Possible to provision API with an internal LB ?

kingdonb commented 5 years ago

/kind feature

Is it possible to add configuration to the cluster network, which would permit switching from "internet-facing" scheme, to "internal" for the control plane API? From my reading of the docs this would be a new feature request.

I went to add a field to my cluster.yaml during clusterctl create, but failed to grok that it's just a status field in the spec, not anything you can actually change or set I think.

status:
  apiEndpoints:
  - host: capi-test2-apiserver-xxx.region-1.elb.amazonaws.com
    port: 443
  providerStatus:
    bastion:
      id: ""
    metadata:
      creationTimestamp: null
    network:
      apiServerElb:
        attributes:
          idleTimeout: 600000000000
        dnsName: capi-test2-apiserver-xxx.region-1.elb.amazonaws.com
        name: capi-test2-apiserver
        scheme: internet-facing
        securityGroupIds:
        - sg-12345
...

...so obviously I can't actually set that from the template (or in kubectl edit cluster) what chaos it would be if the cluster API and kube API moved? There are SSL certs in the cluster providence that depend on the hostname of that ELB to remain stable, I guess that's out.

So I'm assuming this would be a strictly cluster-up decision, like most of cluster-api, and not some kind of public-to-private cluster lifecycle event or vice-versa. I don't think my organization will ever want to make Kube API public. I tried taking down the LB manually, but that caused all kinds of havoc with my prometheus metrics and ultimately may have been the cause of death for that cluster.

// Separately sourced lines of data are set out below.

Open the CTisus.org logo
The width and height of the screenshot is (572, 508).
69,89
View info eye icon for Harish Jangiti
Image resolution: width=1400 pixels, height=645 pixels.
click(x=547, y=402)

With a control plane LB in the "internal" scheme mode, we can control access to the API through VPC/VPN and enforce a second factor, and maybe in this way we can safely avoid implementing any more complicated authentication schemes for a while. Presumably I could restrict access to the load balancer with some security group changes?

I am not expert or maybe not permissioned highly enough to figure that out, after several attempts, it seems like ~perhaps some other networking equipment attached to my VPC is preventing it because of the non-standard port 6443. I know we have a Cisco that prevents traffic on non-standard ports from leaving the VPC, and the internet-facing LB is outside of the VPC, so~ I think I really need to use an internal load balancer configuration in order to solve this in my environment.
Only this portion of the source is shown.